The problem is, as the Error message says, that the index of the calculated column you want to insert is incompatible with the index of `df`

.

The index of `df`

is a simple index:

```
In [8]: df.index
Out[8]: Int64Index([0, 1, 2, 3, 4, 5, 6, 7, 8], dtype='int64')
```

while the index of the calculated column is a MultiIndex (as you also already can see in the output), supposing we call it `new_column`

:

```
In [15]: new_column.index
Out[15]:
MultiIndex
[(u'X', 3), (u'X', 1), (u'X', 0), (u'Y', 8), (u'Y', 7), (u'Y', 5), (u'Z', 6), (u'Z', 2), (u'Z', 4)]
```

For this reason, you cannot insert it into the frame. However, **this is a bug in 0.12**, as this does work in 0.13 (for which the answer in the linked question was tested) and the keyword `as_index=False`

should ensure the column `L1`

is not added to the index.

**SOLUTION for 0.12**:

Remove the first level of the MultiIndex, so you get back the original index:

```
In [13]: new_column = df.groupby('L1', as_index=False).apply(lambda x : pd.expanding_sum(x.sort('L3', ascending=False)['L3'])/x['L3'].sum())
In [14]: df["new"] = new_column.reset_index(level=0, drop=True)
```

In pandas 0.13 (in development) this is fixed (https://github.com/pydata/pandas/pull/4670).
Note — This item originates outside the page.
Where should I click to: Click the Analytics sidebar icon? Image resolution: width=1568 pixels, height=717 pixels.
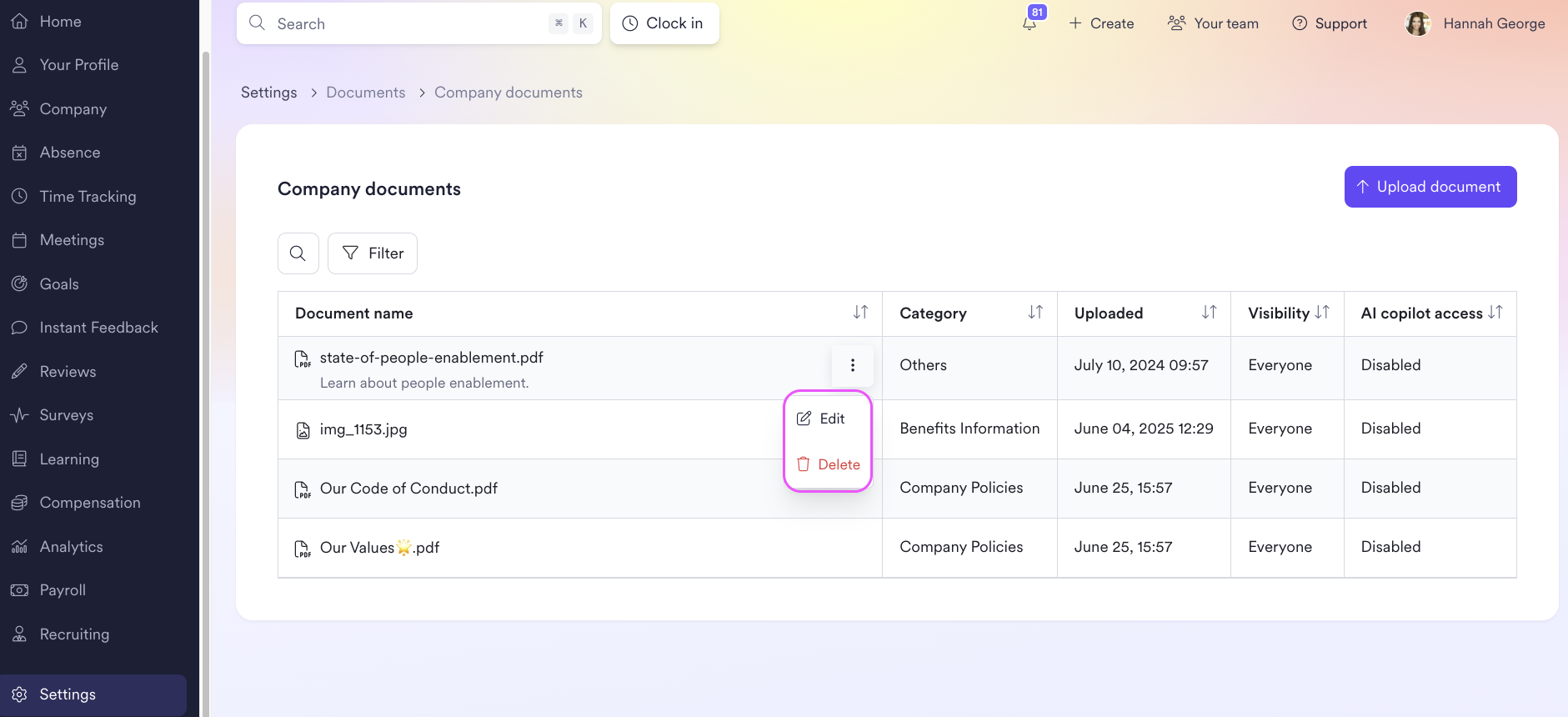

It is for this reason the `as_index=False`

is used in the groupby call, so the column `L1`

(fow which you group) is not added to the index (creating a MultiIndex), so the original index is retained and the result can be appended to the original frame. But it seems the `as_index`

keyword is ignored in 0.12 when using `apply`

.

This problem still exists (as of pandas 1.5.0) if the indices don’t match. A modern version of the `groupby.apply`

in the OP may be written as

```
df['new'] = df.groupby('L1')['L3'].apply(lambda x: x.sort_values(ascending=False).cumsum()/x.sum())
```

and it would raise `TypeError: incompatible index of inserted column with frame index`

.

A solution is to drop the index level created by the `groupby`

.

```
result = df.groupby('L1')['L3'].apply(lambda x: x.sort_values(ascending=False).cumsum()/x.sum())
df['new'] = result.droplevel(0) # <--- drop the unwanted index level
```

In any case, to get a column that is indexed the same as the original dataframe (as is being tried in the OP), the canonical way is to transform the function using `groupby.transform`

(as suggested by @DSM in a comment). The sorting has to be done beforehand.

```
df['new'] = df.sort_values(by='L3', ascending=False).groupby('L1')['L3'].transform(lambda y: y.cumsum()/y.sum())
```

Yet another way is to perform the division outside the `groupby`

ditching `lambda`

altogether.

```
g = df.sort_values(by='L3', ascending=False).groupby('L1')['L3']
df['new'] = g.cumsum() / g.transform('sum')
```